── Data for this exercise

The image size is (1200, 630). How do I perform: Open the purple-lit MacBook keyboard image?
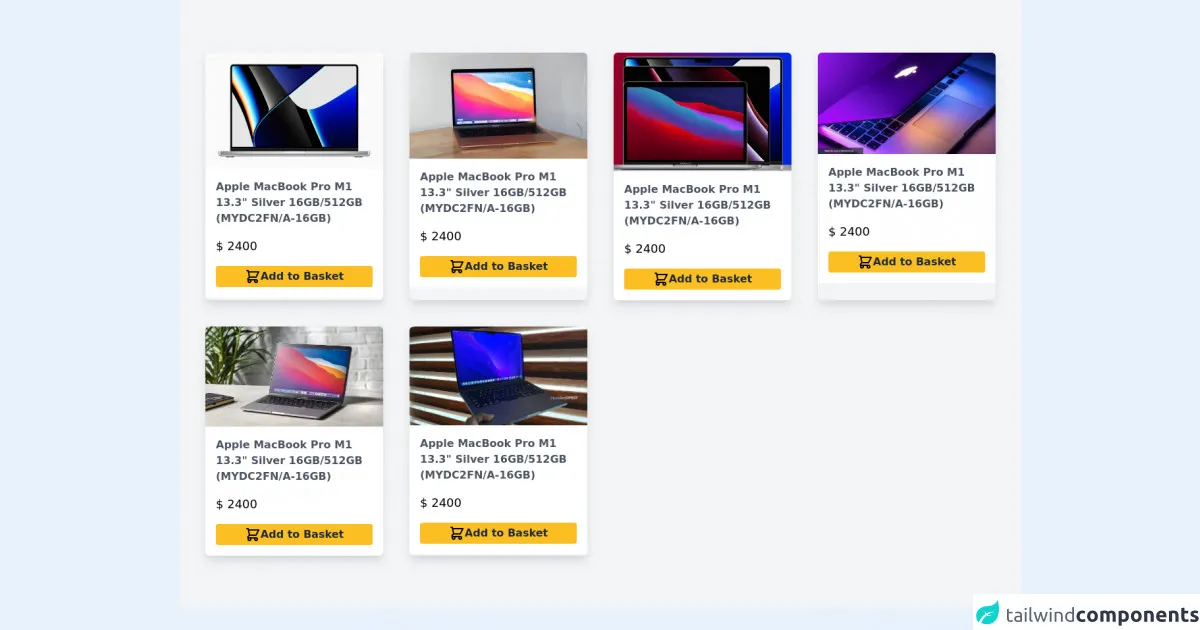pyautogui.click(x=906, y=103)
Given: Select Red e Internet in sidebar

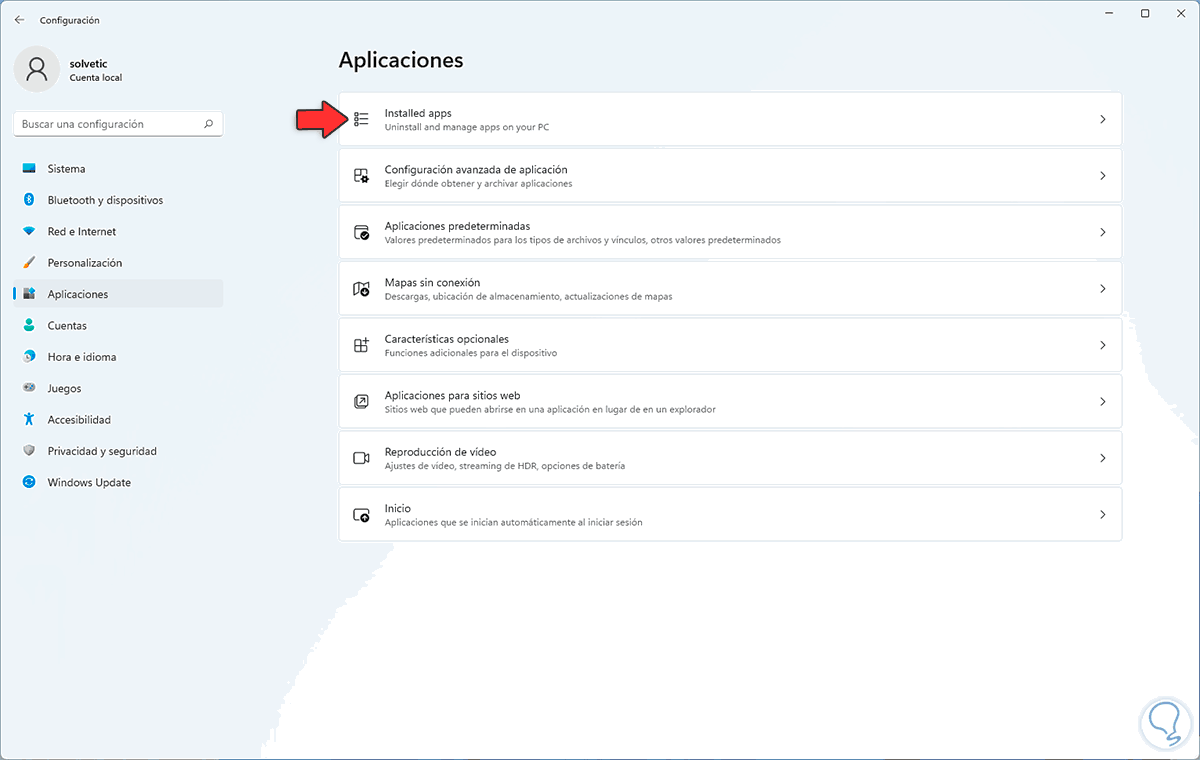Looking at the screenshot, I should 82,231.
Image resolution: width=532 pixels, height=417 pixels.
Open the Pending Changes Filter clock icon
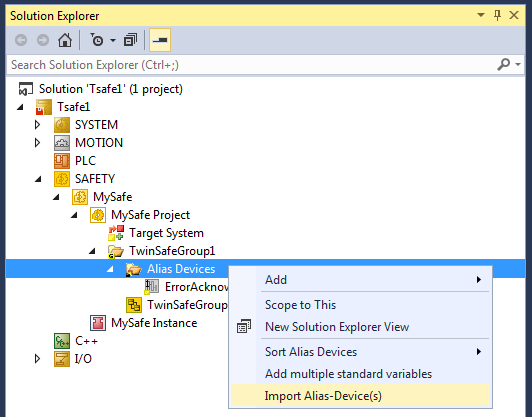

────

If an entry above contains a picture, leave that picture out and copy everything else exactly.

The image size is (1200, 630). How do I perform: Open the purple-lit MacBook keyboard image?
pyautogui.click(x=906, y=103)
Given: Select Red e Internet in sidebar

Looking at the screenshot, I should 82,231.
Image resolution: width=532 pixels, height=417 pixels.
Open the Pending Changes Filter clock icon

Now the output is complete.